Guinée : fin d’un règne contesté
En septembre 2021, le président Alpha Condé, au pouvoir depuis 11 ans, a été renversé par le capitaine Mamady Doumbouya. Condé avait modifié la Constitution pour briguer un troisième mandat. Doumbouya, désormais candidat à la présidentielle, a vu son mandat prolongé à 7 ans par un référendum.
Soudan : conflit post-coup d’État
En octobre 2021, le général Abdel-Fattah Burhan a renversé Omar el-Béchir, au pouvoir depuis 26 ans. Un partage du pouvoir avec Muhammad Dangalo (Hemetti) a été établi, mais une rivalité entre les deux hommes a dégénéré en guerre en avril 2023, toujours en cours selon l’ONU.
Burkina Faso : instabilité chronique
Le pays a subi deux coups d’État en 2022. En janvier, le lieutenant-colonel Paul-Henri Damiba a renversé Roch Kaboré, avant d’être à son tour évincé en septembre par le capitaine Ibrahim Traoré, toujours au pouvoir aujourd’hui. Traoré a dissous la commission électorale en juillet 2024.
Niger : crise démocratique et alliances régionales
En juillet 2023, le général Abdourahamane Tchiani a renversé le président Mohamed Bazoum, mettant fin à une rare transition démocratique. La CEDEAO a menacé d’intervention militaire, mais le Niger a préféré s’allier au Burkina Faso et au Mali au sein de l’Alliance des États du Sahel.

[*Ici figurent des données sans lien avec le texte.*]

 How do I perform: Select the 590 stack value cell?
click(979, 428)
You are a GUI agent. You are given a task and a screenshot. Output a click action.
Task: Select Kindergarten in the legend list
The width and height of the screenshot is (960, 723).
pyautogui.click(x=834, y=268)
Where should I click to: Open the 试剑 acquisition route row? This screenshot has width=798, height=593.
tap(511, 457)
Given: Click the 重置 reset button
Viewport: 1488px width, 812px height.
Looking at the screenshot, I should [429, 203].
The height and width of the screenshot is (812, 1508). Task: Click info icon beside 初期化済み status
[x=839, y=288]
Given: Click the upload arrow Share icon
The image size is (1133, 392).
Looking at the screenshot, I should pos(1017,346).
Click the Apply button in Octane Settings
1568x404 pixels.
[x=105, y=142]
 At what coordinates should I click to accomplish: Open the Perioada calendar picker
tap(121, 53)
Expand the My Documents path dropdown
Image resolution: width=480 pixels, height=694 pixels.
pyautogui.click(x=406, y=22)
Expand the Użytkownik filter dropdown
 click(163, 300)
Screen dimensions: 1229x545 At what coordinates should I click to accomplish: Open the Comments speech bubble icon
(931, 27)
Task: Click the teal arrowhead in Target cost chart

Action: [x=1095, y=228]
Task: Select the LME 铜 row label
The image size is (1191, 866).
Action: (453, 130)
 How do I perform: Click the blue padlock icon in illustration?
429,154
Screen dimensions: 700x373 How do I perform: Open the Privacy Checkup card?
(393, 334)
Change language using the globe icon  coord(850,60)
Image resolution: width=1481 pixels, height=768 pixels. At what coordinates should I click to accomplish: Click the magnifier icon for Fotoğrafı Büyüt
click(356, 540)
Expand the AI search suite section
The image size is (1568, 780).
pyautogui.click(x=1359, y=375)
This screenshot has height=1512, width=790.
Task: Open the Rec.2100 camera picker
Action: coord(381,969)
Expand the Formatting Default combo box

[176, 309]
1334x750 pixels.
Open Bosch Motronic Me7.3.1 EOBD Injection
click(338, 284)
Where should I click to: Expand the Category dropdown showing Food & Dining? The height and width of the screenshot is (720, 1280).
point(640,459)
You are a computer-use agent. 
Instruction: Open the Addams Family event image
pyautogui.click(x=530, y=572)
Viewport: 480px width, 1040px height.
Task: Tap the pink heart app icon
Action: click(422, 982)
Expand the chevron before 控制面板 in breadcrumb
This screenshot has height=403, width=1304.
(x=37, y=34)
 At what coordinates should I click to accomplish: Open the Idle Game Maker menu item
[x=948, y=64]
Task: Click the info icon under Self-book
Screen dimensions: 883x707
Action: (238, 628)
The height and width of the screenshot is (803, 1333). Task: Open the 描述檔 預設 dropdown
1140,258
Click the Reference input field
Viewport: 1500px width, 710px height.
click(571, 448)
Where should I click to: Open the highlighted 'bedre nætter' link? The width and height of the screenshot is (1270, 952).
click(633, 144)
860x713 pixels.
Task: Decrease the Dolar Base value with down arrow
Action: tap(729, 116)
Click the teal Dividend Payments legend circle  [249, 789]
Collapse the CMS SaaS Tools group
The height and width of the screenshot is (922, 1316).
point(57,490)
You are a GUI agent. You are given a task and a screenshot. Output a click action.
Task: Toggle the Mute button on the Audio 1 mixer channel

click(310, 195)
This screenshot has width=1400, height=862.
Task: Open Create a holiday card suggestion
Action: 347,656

Gabon : fin d’un règne familial
En août 2023, après la réélection contestée du président Ali Bongo, un groupe de soldats a pris le pouvoir. Brice Oligui Nguema, cousin de Bongo, dirige désormais le pays après avoir remporté l’élection présidentielle d’avril 2024.
Madagascar : crise sociale et militaire
En octobre 2025, des manifestations contre les pénuries d’eau et d’électricité ont dégénéré. Le président Andry Rajoelina a refusé de démissionner, entraînant une prise de pouvoir par l’armée.
Guinée-Bissau : élection contestée et coup d’État
En novembre 2025, trois jours après une élection présidentielle disputée, des soldats ont pris le pouvoir. Le président sortant Umaro Sissoco Embaló et son opposant principal Fernando Dias s’étaient tous deux proclamés vainqueurs. Embaló a fui vers le Sénégal après sa libération.
Bénin : tentative avortée de prise de pouvoir
En décembre 2025, moins de deux semaines après le coup d’État en Guinée-Bissau, un groupe de soldats se faisant appeler le Comité militaire pour la refondation a annoncé la destitution du président Patrice Talon et la dissolution des institutions. Le lieutenant-colonel Pascal Tigri avait été nommé à la tête du comité. Les autorités ont rapidement rétabli l’ordre, confirmant que l’armée était « unie dans sa défense de la République ».